I'm having trouble matching R's linear model confidence and prediction intervals for point estimates:
set.seed(3)
x <- rnorm(392, 20, 5)
y <- 2*x + 3 + rnorm(392, sd=3)
lm.fit <- lm(y~x)
(est <- as.vector(matrix(c(1,20),nrow=1,ncol=2) %*% lm.fit$coefficients))
(ci <- est + c(-1,1) * qt(.975, df=lm.fit$df.residual)*sqrt(var(lm.fit$residuals)/(lm.fit$df.residual)))
(pred <- predict(lm.fit,data.frame(x=(c(20))), interval="confidence", se.fit = TRUE))
sqrt(var(lm.fit$residuals)/(lm.fit$df.residual))
pred$se.fit
If you run the code above, you'll see that the point estimates are the same, but I get slightly different standard errors and therefore confidence intervals that are slightly off. How does R match the standard error?

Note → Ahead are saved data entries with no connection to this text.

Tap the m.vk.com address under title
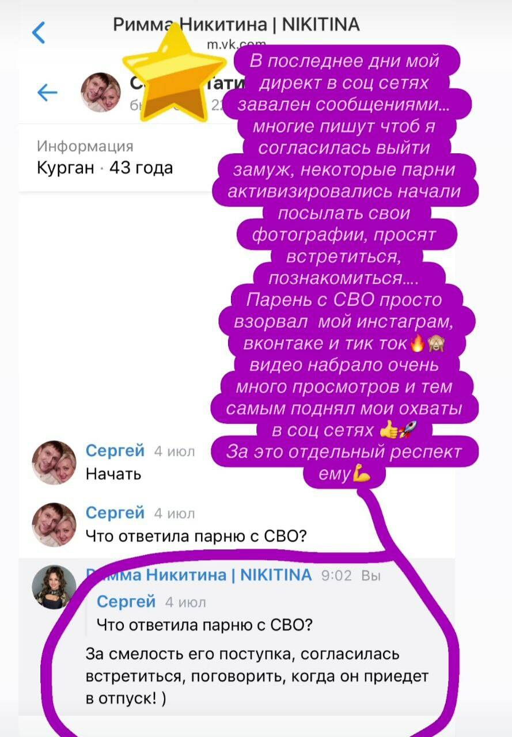This screenshot has width=512, height=737. [236, 44]
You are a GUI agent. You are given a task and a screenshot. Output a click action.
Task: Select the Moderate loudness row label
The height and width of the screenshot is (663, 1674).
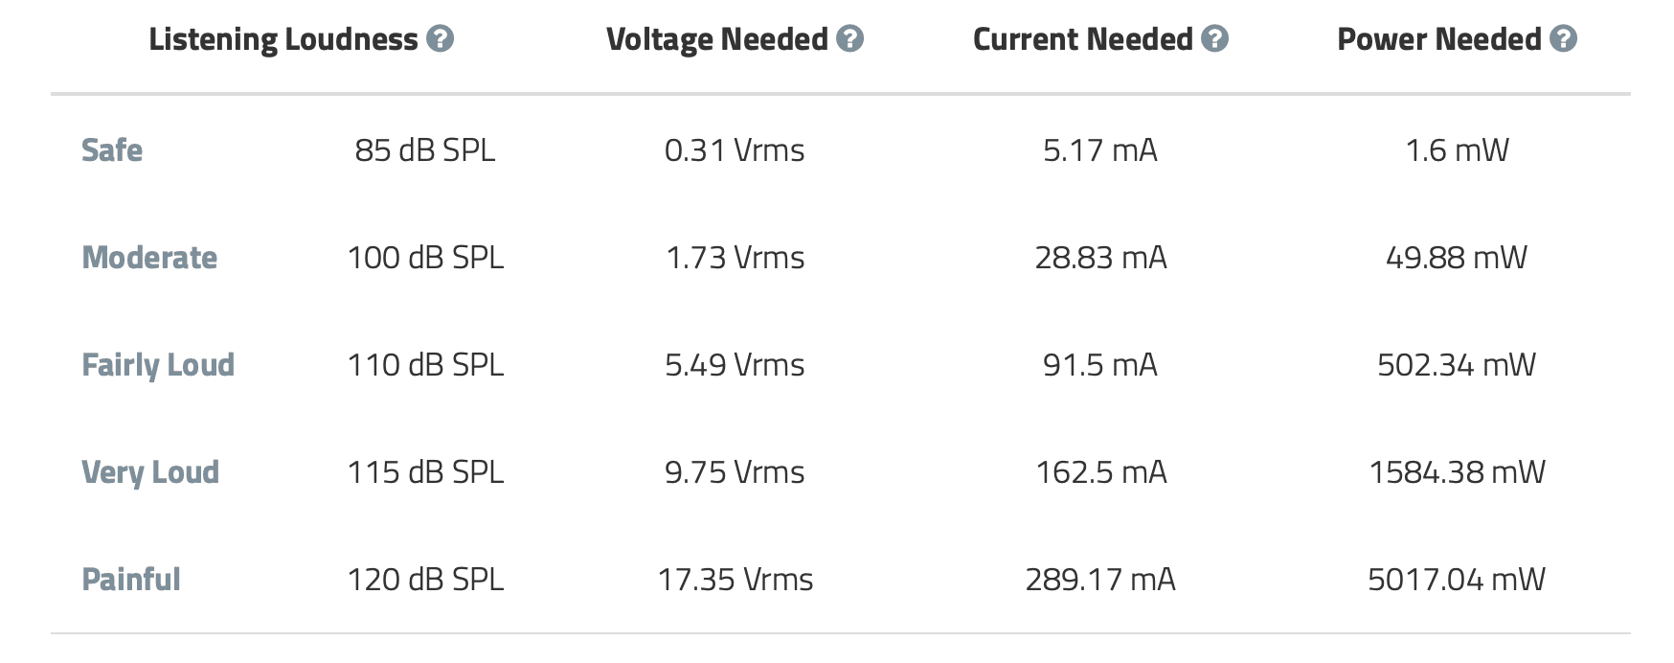click(x=149, y=258)
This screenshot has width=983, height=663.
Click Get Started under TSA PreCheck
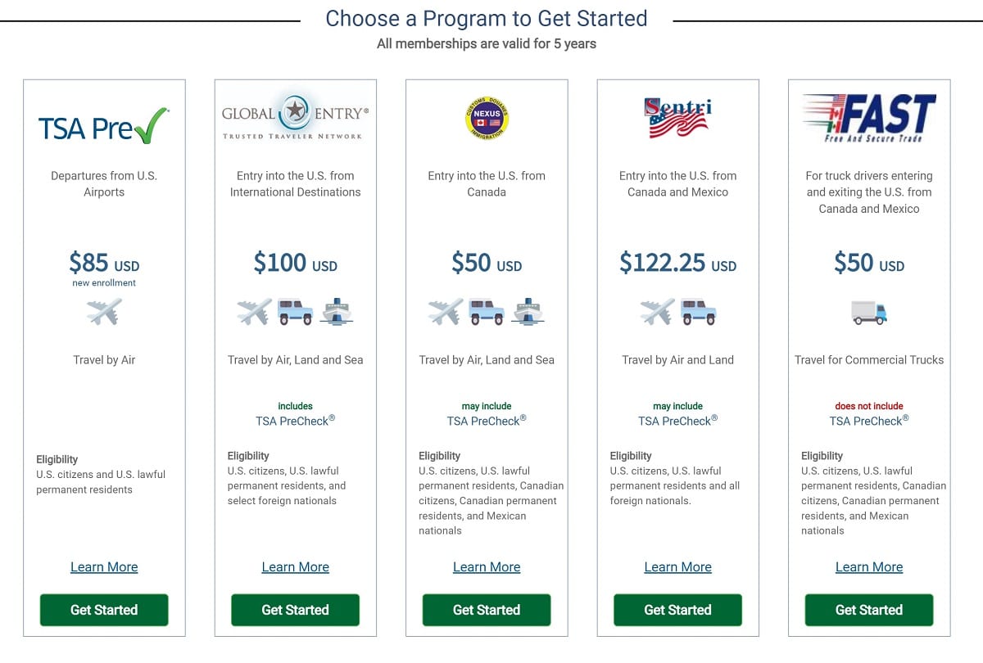point(104,610)
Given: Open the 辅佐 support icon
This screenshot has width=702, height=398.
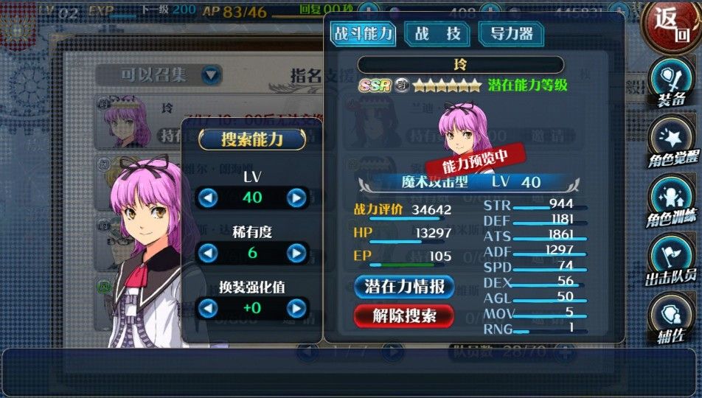Looking at the screenshot, I should click(x=672, y=318).
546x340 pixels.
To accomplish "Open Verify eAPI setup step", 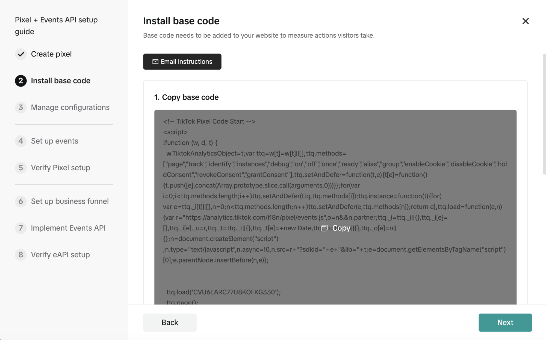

I've seen in the documentation for predict.lm() (below) that R uses pred.var in the predict.lm function, but pred.var uses res.var, and doesn't say where res.var comes from. res.var also does not match the variance of the residuals:
var(lm.fit$residuals)
(http://127.0.0.1:25345/library/stats/html/predict.lm.html)
Thanks!